We now also know that chronic progressive neurological disorders of the CNS are associated with changes in the antigen-presenting cell phenotype of the microglia. In murine models of Alzheimer's disease, and epilepsy and stroke, microglia not only express higher levels of MHC, they express increased levels of molecules such as TREM-2 that trigger an increase in both phagocytic and antigen-presenting cell activity (reviewed in Melchior et al., 2006). Furthermore, in the interest of developing minimally invasive screens for neurological dysfunction, large scale screens of peripheral blood are being conducted in many patient populations with classic CNS disorders (ranging from Alzheimer's disease to autism and schizophrenia) (Casal et al., 2003). Strikingly, these studies are beginning to detect neurologically-associated changes in the phenotype of leukocytes in peripheral circulation! So to bring this full-circle from our conversations starting point: I suggest that these two phenomena are linked and may be direct results of chronic and prolonged exposure of immune cells to dysfunctional neurons! And just to prove that that improper neurotransmitter control of immune cells can have systemic immunological consequences, I refer you to some elegant studies about VIP receptors (VPAC2R) using both transgenic overexpression and knock-out approaches (Goetzl et al., 2001; Voice et al., 2001; Goetzl, 2006). Just as you stated at the beginning of our conversation, if molecules such as VIP are significant regulators of immune responses, these transgenic and KO approaches should lead to overt changes in immunological responses. And indeed they do! VPAC2R overexpressors develop allergies and exhibited strong Th2-type immune responses while KO mice are hypoallergenic and exhibited strong delayed type hypersensitivity (Th1-type) responses (Goetzl et al., 2001; Voice et al., 2001; Goetzl, 2006)!

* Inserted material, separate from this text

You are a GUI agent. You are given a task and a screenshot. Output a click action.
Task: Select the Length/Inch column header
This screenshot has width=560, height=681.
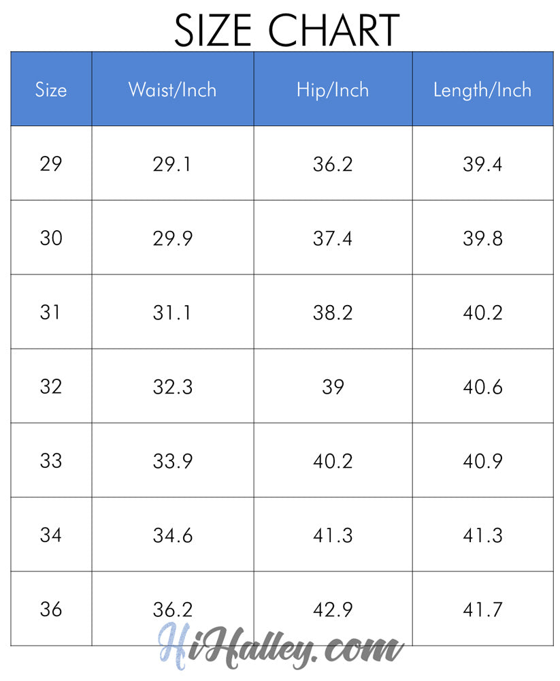point(482,89)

Dan “the immunologist” Aycroyd
Alright, so you want me to admit that the immune system is sensitive to regulation by elements of the CNS. Okay, I can be a sensitive guy. In fact, let me turn it around and suggest that the immune system is simply a superior sensory organ (Blalock, 2005). It's so good that it can respond to stimuli in ranges beyond the dog's hearing, detecting even the least amount of endotoxin or dust mite allergen!
Jane “the neuroimmunologist” Kurton
on that note, I thank you and say good night.